La semana pasada hablaba con alguien que me contaba que había tenido que castigar a su hijo porque hablaba en clase. Aunque además ya le habían bajado también las notas por eso mismo. Con seis añitos. Como el caso me resulta familiar, me salió preguntarle si realmente se creía la razón que utilizaba para hacerlo. Porque le contaba que yo, personalmente, no consigo hacerla mía. Estuvimos conversando un rato sobre lo que se entiende son convenciones que se deben, por serlo, respetar. Y lo que se podría esconder realmente detrás. Tienen virtudes. Permiten, por ejemplo, que salgas a la carretera con alguna certeza de que cumpliendo ciertas normas y haciéndolo asimismo los demás, puedes llegar al destino sano y salvo. Sin contratiempos. Y así muchas otras cosas que no creo que ninguno quisiéramos discutir. Pero suponen a su vez, en algún modo, una práctica de represión, independientemente de que persigan ayudar, por ejemplo, a un niño, a convertirse en un miembro adaptado a esta sociedad. Algo con lo que en principio solo gana de verdad, de verdad, siendo sinceros, la propia sociedad. A costa de lo que sin la represión podría ser probablemente ese niño, si se le presume como a cualquier ser humano, algún potencial para algo útil y no estandarizado. Quien sabe. Como el de contar historias.
No soy conspiranoico. No hablaría de un plan urdido por terceros para convertirnos en esos individuos con los que sostener esta sociedad. Y no hablo de ello porque otros lo han hecho en la ficción o en la práctica muy bien antes que yo: Charles Chaplin en «Tiempos modernos» (1936), las diversas dictaduras (Hitler, Franco o Fidel Castro), democracias en sus diferentes versiones (educación para la ciudadanía si o no, religión si o no, etc.), etc. ,etc. Nos educan para eso desde niños. Y bajo el amparo de esa educación, sitúan un premio futuro que, cuando creces, descubres que no existe como tal. Porque solo supone el paso de una etapa a la siguiente: familia, trabajo, dinero, etc. Insisto, no descubro nada importante: si leéis a Ken Robinson le oiréis contar el origen de nuestro sistema educativo en las necesidades derivadas de la Revolución Industrial y como se ideó para que proporcionara trabajadores cualificados que empezaban a ser necesarios para incorporarse a nuevas industrias en manos de viejo dinero. O también le oiréis contar escandalizado como a niños en Estados Unidos se les diagnóstica y medica por déficit de atención por hiperactividad por cosas similares a las que empezaron la conversación que os contaba al principio de la entrada.

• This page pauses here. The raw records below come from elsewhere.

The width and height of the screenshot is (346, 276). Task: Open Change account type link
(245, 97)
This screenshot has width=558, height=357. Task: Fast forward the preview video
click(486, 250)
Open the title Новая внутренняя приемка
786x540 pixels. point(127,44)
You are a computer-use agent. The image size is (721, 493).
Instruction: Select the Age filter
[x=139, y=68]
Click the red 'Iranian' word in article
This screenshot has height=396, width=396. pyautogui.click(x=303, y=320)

No conozco ningún adulto que hable de su vida en términos que corroboren que es feliz con aquello que se nos dijo que nos haría felices. Así que descartada que la practica en convenciones sea una salvaguarda para no sufrir y, asumiendo que en la práctica sufrimos aun sujetándonos a ellas, quizás -o sin quizás- sean esas convenciones el origen de nuestro sufrimiento.

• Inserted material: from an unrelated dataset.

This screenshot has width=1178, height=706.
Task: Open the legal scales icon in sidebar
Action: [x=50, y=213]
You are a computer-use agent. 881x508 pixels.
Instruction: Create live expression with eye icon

Os dejo una traducción libre de un fragmento de un libro de Seth Godin -«The Icarus Deception»- en el que cuenta como atrapar a un zorro astuto, como punto final. Ah! Otro día os contaré el porqué del título.
«Construye una valla de madera de dos metros de largo en el bosque. Coloca un poco de cebo y desaparece. El zorro es demasiado astuto para dejarse atrapar en una trampa sencilla. Te olerá y evitará la cerca durante días. Pero con el tiempo, terminará por ir y comerse el cebo. Cuando lo haya hecho, construye una segunda valla en ángulo recto a la primera. Deja más cebo. El zorro evitará la cerca de nuevo por unos días. Pero también terminará por volver para comerse el cebo. Construye entonces una tercera pared y una puerta. Deja más cebo.

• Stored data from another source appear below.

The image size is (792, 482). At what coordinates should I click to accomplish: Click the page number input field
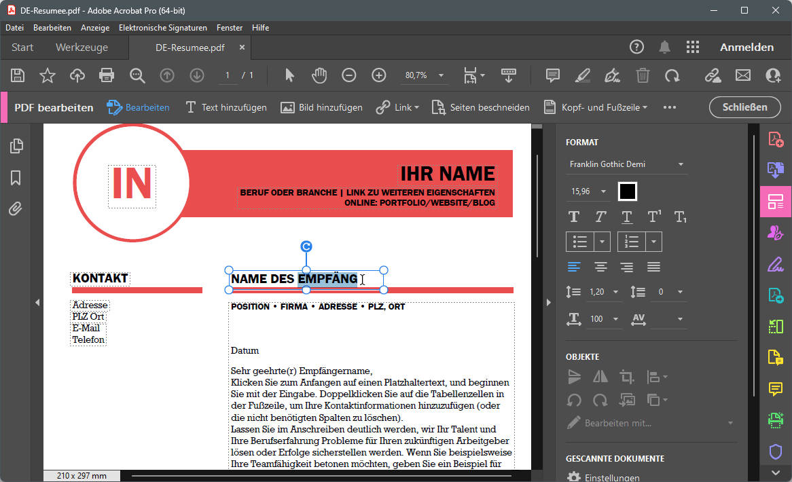228,75
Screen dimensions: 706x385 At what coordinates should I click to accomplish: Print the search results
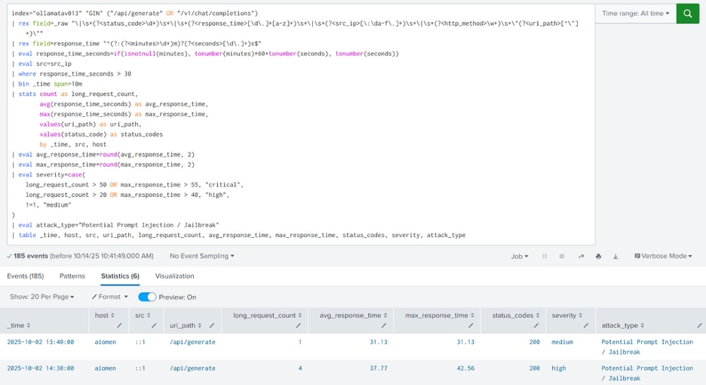598,257
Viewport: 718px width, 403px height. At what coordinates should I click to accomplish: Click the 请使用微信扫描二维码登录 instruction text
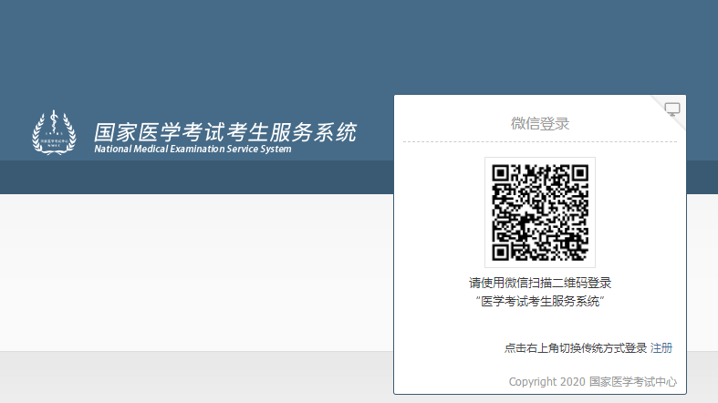tap(540, 283)
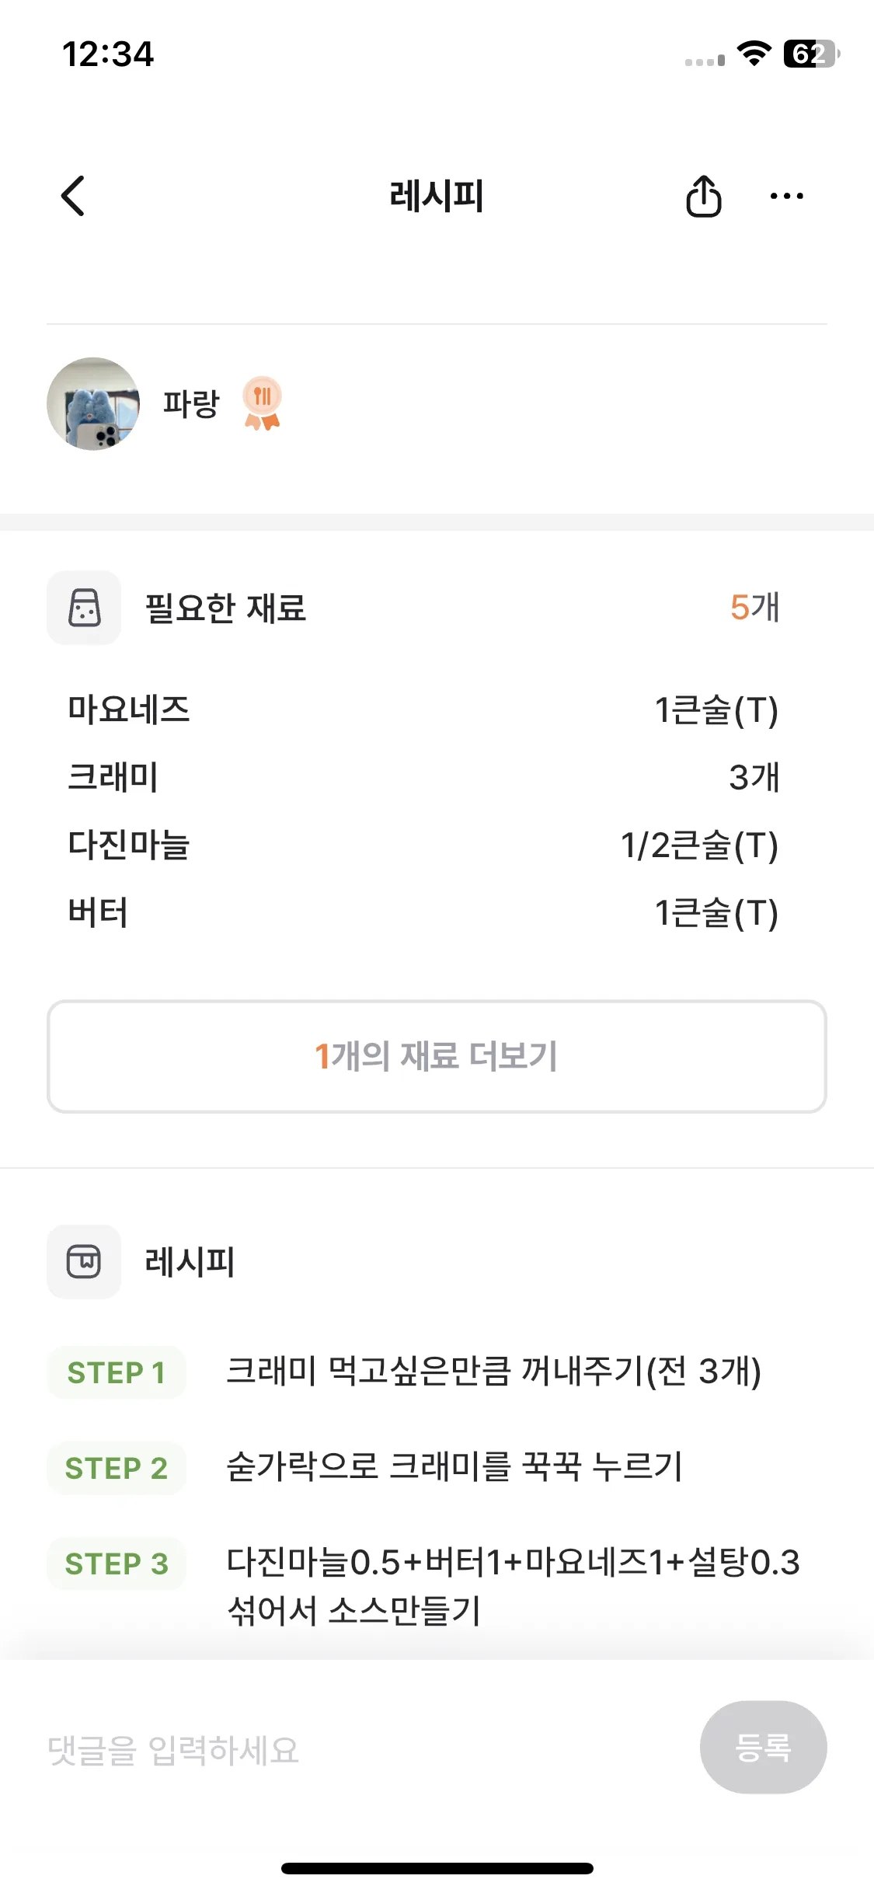Expand 1개의 재료 더보기 button
The width and height of the screenshot is (874, 1893).
(x=437, y=1057)
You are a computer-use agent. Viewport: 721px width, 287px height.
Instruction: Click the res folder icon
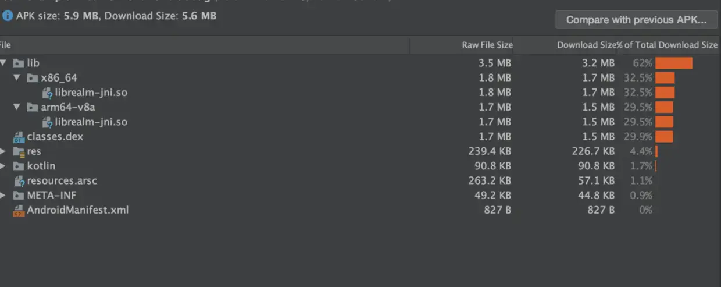(18, 151)
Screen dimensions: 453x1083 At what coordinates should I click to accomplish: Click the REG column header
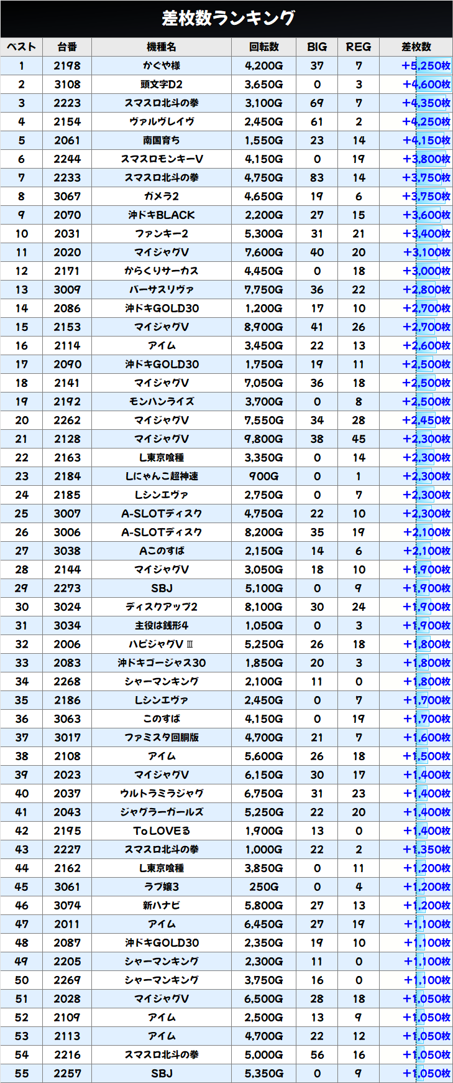[359, 47]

Cuando regreses, el zorro estará feliz en su nuevo recinto de seguridad. Todo lo que tendrás que hacer es cerrar la puerta. El zorro estará atrapado.»
Esta historia describe de otra manera aquello que nos pasó. La Revolución Industrial supuso el comienzo de la construcción de la trampa en la que estamos. Una construcción que, como en el cuento, se abordó con tiempo e inteligencia. Corrigiendo lo necesario. Y nos dejamos seducir. Del cebo hablamos como la tierra prometida a todos los niños: salario, premios, futura felicidad -como si no lo fueran-. Seducidos nosotros por la aparente seguridad del recinto… pero de verdad ¿queda dueño fuera de ese recinto? ¿no se ha ido ya? Ni tu ni yo. Pero hay gente cerca de ti que parece que empieza a morirse de hambre. Algo que podría pasarnos también a nosotros. Tan socializados que preferiremos permanecer juntos y acurrucados esperando todavía instrucciones. Cuando lo inteligente es no hacerlo. Piénsalo: de eso hablan quien nos habla de como han conseguido alcanzar la felicidad.